Figure 9. Increase in TREM2 gene dosage reduces steatohepatitis and sepsis-induced liver injury.

(A) Experimental design used to evaluate the role of elevated TREM2 gene dosage in NAFLD progression and sepsis. (B and C) Body weight (B) and liver weight (C) of BAC-TREM2 and littermate WT control mice after a 10-week HFD. n = 11 in WT group; n = 15 in BAC-TREM2 group. Filled and open symbols refer to male and female, respectively. (D–F) Representative images of H&E-stained and ORO-stained liver sections (D). H&E revealed tissue composition, macrovesicular fat, hepatocyte ballooning, and lobular inflammation. ORO visualized lipid droplets. Number of hepatocytes with macrovesicular fat or hepatocyte ballooning, lobular inflammation score, and percentage of ORO-positive area per HMF was determined by ImageJ from 5 fields per section (E and F). n = 7 in WT group; n = 11 in BAC-TREM2 group. Scale bar: 100 μm. (G and H) Levels of hepatic triglyceride (G) and ATP (H) from BAC-TREM2 and littermate WT mice after a 10-week HFD. n = 7 in WT group; n = 11 in BAC-TREM2 group. (I and J) Organ injury and bacteria burden at 24 hours after CLP. Male BAC-TREM2 and WT mice were fed with HFD for 10 weeks. After dietary intervention, mild polymicrobial sepsis was induced by CLP (24-gauge needle). At 24 hours after CLP, livers, lungs, and blood were collected for H&E staining (I) and bacterial burden test (J), respectively. n = 6 in WT group; n = 5 in BAC-TREM2 group. Scale bar: 100 μm. (K) Hepatic ATP levels were quantified by luciferase assay. n = 6 in WT group; n = 5 in BAC-TREM2 group. Data are represented as the mean ± SD. Significance was determined by an unpaired, 2-tailed Student’s t test. *P < 0.05, **P < 0.01, ***P < 0.001.

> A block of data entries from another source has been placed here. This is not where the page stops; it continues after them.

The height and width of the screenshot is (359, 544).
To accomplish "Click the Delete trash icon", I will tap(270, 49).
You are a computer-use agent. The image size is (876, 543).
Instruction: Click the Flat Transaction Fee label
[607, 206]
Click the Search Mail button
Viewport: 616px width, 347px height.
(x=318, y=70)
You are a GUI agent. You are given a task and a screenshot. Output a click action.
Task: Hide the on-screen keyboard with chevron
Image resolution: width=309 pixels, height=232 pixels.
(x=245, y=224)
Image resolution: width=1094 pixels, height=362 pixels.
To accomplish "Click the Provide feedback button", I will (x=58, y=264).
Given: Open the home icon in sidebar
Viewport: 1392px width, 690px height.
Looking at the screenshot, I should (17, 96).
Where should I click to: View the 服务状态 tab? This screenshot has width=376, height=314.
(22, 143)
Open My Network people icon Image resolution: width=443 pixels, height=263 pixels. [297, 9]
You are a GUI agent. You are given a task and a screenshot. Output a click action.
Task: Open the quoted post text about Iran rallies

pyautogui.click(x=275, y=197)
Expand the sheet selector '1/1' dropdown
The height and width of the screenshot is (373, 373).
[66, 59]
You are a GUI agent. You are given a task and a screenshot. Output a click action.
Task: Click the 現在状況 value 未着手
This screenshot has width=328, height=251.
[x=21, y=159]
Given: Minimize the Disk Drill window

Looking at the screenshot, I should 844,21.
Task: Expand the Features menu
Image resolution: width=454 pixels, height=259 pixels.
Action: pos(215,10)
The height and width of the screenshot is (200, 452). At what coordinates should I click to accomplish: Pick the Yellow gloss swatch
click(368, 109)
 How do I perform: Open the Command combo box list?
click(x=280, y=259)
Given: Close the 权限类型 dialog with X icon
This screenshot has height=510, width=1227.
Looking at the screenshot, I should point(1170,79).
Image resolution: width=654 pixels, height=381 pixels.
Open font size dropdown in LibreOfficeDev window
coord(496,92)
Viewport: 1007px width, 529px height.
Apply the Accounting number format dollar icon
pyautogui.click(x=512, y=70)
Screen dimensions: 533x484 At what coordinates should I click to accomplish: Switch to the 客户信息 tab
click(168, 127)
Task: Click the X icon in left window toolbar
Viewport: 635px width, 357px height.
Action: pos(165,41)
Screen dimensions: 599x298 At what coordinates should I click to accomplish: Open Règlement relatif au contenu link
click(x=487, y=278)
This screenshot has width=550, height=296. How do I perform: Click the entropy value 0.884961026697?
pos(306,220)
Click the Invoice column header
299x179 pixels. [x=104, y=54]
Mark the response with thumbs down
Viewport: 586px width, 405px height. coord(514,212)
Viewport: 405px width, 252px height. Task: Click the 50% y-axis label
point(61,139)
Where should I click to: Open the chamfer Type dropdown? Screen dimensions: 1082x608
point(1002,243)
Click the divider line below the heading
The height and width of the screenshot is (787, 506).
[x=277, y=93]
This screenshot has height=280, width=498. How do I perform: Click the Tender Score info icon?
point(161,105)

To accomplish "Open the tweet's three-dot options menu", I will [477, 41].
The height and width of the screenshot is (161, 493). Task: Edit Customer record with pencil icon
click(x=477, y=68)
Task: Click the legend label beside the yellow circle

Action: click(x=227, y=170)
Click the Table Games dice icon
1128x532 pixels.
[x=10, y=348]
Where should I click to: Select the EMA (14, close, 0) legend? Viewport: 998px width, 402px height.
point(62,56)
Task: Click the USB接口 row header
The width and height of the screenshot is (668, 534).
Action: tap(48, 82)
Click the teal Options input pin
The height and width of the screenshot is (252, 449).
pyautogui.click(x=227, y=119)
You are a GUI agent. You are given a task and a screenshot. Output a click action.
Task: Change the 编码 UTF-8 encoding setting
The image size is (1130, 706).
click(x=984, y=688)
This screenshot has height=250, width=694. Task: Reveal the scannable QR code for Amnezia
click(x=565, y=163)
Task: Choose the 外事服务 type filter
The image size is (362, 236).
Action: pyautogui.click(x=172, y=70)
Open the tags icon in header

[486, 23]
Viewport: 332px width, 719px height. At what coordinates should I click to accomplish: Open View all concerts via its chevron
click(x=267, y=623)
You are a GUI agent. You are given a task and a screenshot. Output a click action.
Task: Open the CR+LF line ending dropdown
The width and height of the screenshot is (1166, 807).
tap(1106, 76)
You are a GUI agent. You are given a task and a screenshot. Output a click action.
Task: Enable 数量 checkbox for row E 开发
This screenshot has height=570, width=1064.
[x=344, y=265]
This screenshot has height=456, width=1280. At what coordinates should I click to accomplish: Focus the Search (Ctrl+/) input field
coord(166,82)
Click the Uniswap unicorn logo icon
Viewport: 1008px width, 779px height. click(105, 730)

Figure 10. Schematic illustration of a mechanism through which macrophage TREM2 protects against NAFLD associated sepsis.

Under a free fatty acid–enriched (FFA-enriched) environment, macrophage TREM2 restrains the release of exosomes containing miR-106b-5p that targets to Mfn2 and leads to mitochondrial fragmentation in liver cells. The severely impaired energy supply in the Trem2^–/– liver enhances susceptibility to sepsis. Strategies that target macrophage TREM2 may be an effective way to suppress steatohepatitis and relieve sepsis-induced liver dysfunction and multiple organ dysfunction syndrome.